Soy un republicano escéptico, y más por tradición - como la propia monarquía - que por convicción. En esto no las tengo todas conmigo. Y cuando escucho a mis amigos de izquierdas, menos. En la mayoría de los casos, su entusiasmo republicano no tiene mejores argumentos que la añoranza por la II República, una notable confusión conceptual entre “república” y “republicanismo”, y el simple rechazo, más temperamental que racional, de la monarquía.

La añoranza por la II República es comprensible. Lamentamos todo lo que se perdió con ella - una oportunidad de oro para regenerar y modernizar este país -, y odiamos con saña a aquellos que la cercenaron y sepultaron (entre ellos, muchos conspiradores monárquicos). Pero esto no es una razón. Menos aún si con ello se pretende comparar la monarquía que encarnaba Alfonso XIII (con ribetes aún absolutistas) con las actuales monarquías constitucionales.

Pero el mayor error de mis amigos antimonárquicos es el de confundir “república” con “republicanismo”. Una “república” moderna es una forma de organizar el Estado (en la que el máximo cargo institucional, a veces sin poder ejecutivo, es un presidente electo - en lugar de un monarca -), y el “republicanismo” es una doctrina política identificable, en general, con la defensa de lo público, el respeto al estado de derecho y la efectiva participación de la ciudadanía en el poder.
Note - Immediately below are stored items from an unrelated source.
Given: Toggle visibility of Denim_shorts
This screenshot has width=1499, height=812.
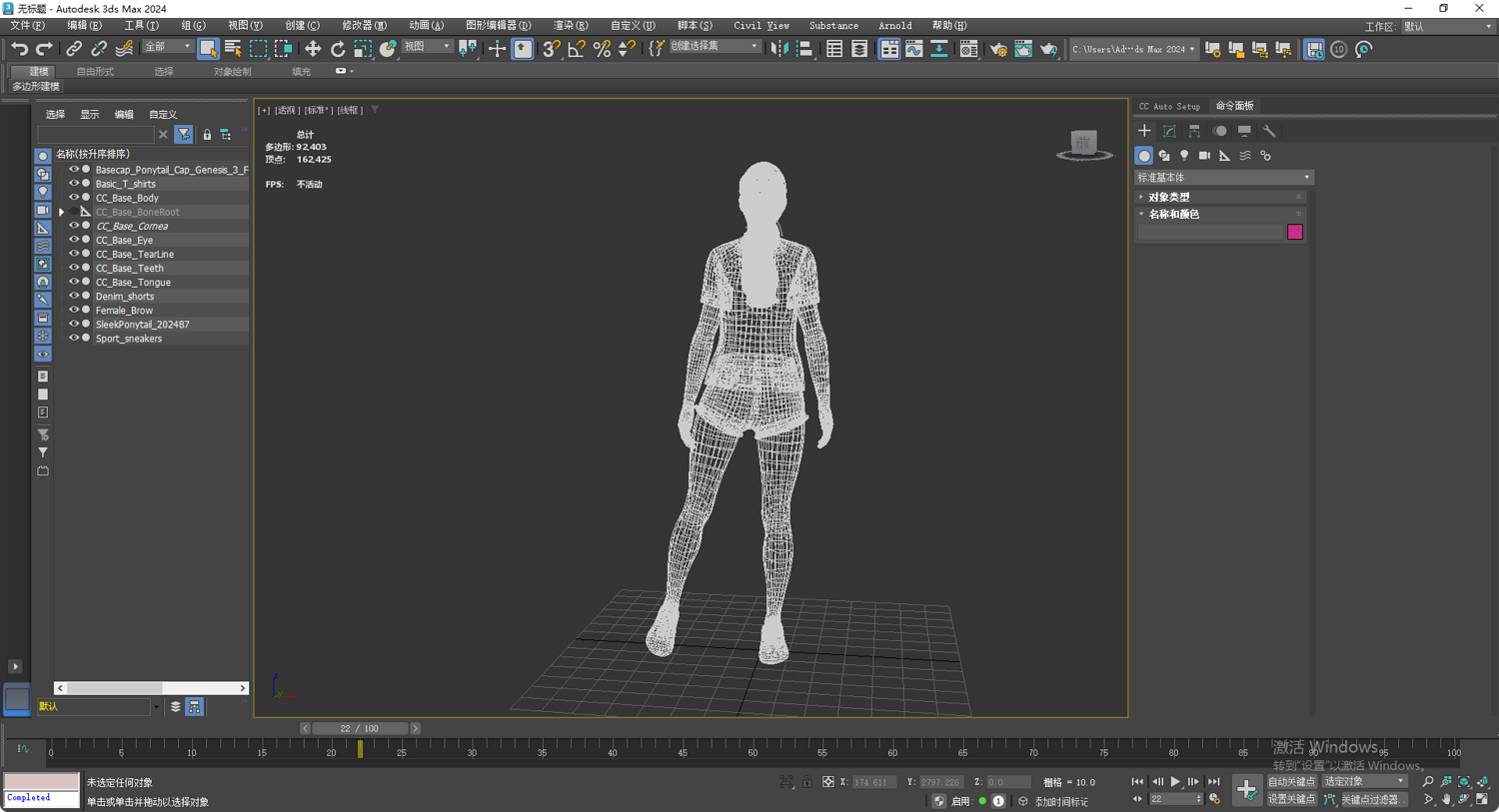Looking at the screenshot, I should (x=73, y=297).
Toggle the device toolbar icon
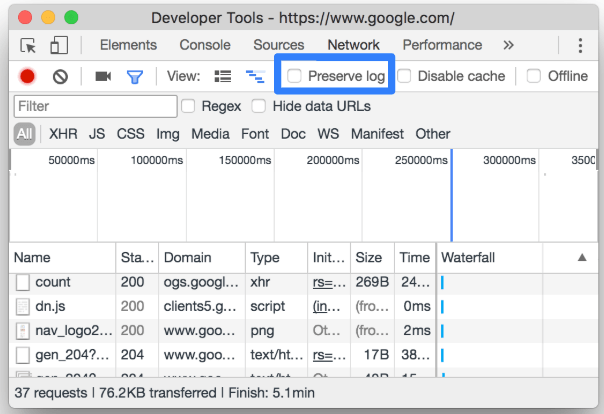Image resolution: width=604 pixels, height=414 pixels. 59,45
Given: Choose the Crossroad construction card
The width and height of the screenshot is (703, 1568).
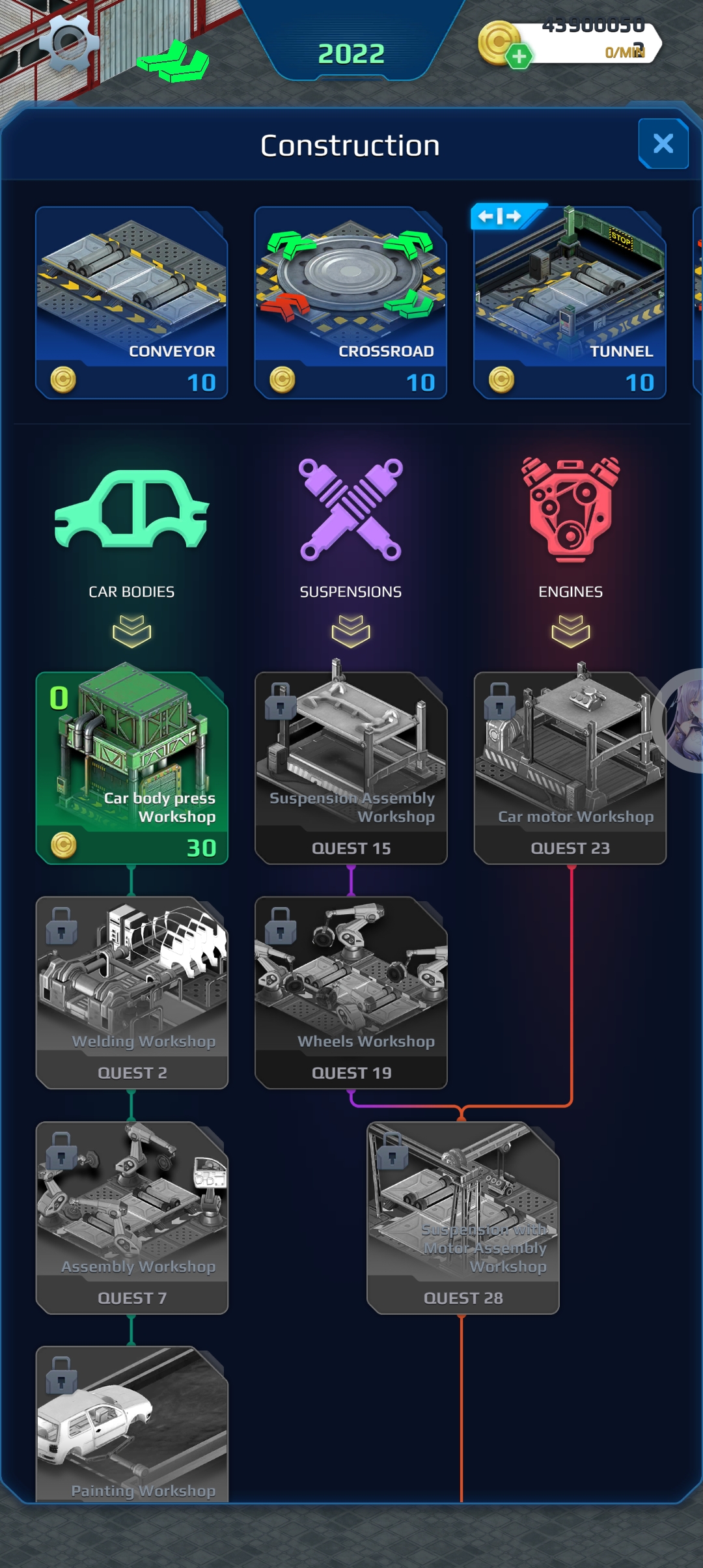Looking at the screenshot, I should tap(351, 302).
Lo uno no implica a lo otro, en ningún sentido. De hecho, parte de los estados europeos más “republicanistas” y/o de mayor tradición democrática, son monarquías (Suecia, Noruega, Dinamarca, Bélgica, Holanda, Reino Unido), y parte de las “repúblicas” de nuestro entorno (países del este, EE.UU., Italia…) abrigan regímenes totalitarios, gobiernos ultraliberales y/o democracias estructuralmente corruptas. Por ello, afirmar que la instauración de una república es condición, incluso suficiente, para dar un giro hacia políticas sociales, de izquierda, o más democráticas, en nuestro país, es, cuando menos, de una ingenuidad temeraria.

Otro argumento en contra de la monarquía es el de subrayar la irracionalidad o incongruencia que supone que el acceso a la Jefatura del Estado sea hereditario, y no por votación o consenso. Este razonamiento es muy débil. En primer lugar, porque la monarquía no es más irracional de lo que lo son la propia institución - y la mayoría de las instituciones - de un país (empezando por la delimitación de sus fronteras), casi todo ello fruto - como la propia monarquía - de tradiciones y veleidades históricas. En segundo lugar, porque la misma democracia se funda en principios sustancialmente irracionales (de entrada, en la asunción de que el voto - por encima de cualquier consideración racional - es la forma legítima de tomar y validar decisiones políticas). Y, en tercer lugar, porque la monarquía constitucional se erige, en Estados como el nuestro, en razón a consideraciones políticas que, al menos, hay que entender antes de desechar. Veamos esto último.

En un régimen democrático, justo por estar fundado en la fuerza (la de las mayorías sobre las minorías), se precisa de referencias, si no racionales, sí libres, al menos, de la lucha partidista y el vaivén de la opinión pública. Para ello no bastan la prolijidad de los procedimientos deliberativos (algo que suele acabar convirtiéndose en simple burocracia), ni la potestad de los jueces, igualmente sometidos, en parte, a la lucha política (como podemos observar, ahora mismo, en la contienda por la presidencia en EE.UU). Se requiere, además, de una institución con fuerte carga simbólica que encarne y salve al Estado más allá de la guerra constante entre grupos de poder. ¿Podría jugar este rol un presidente de la república elegido en las urnas e ideológicamente marcado? Dado el cainismo político de este país, me resulta difícil imaginar que algo así pudiera funcionar.

Ahora, ¿significa todo esto aceptar, sin más, la monarquía? No. Significa que, de momento, tenemos asuntos más importantes entre manos. Por ejemplo, el de la reforma educativa; asunto del que depende que podamos confiar efectivamente en la soberanía de una ciudadanía madura, cargada de razones y libre de mitos y de reyes.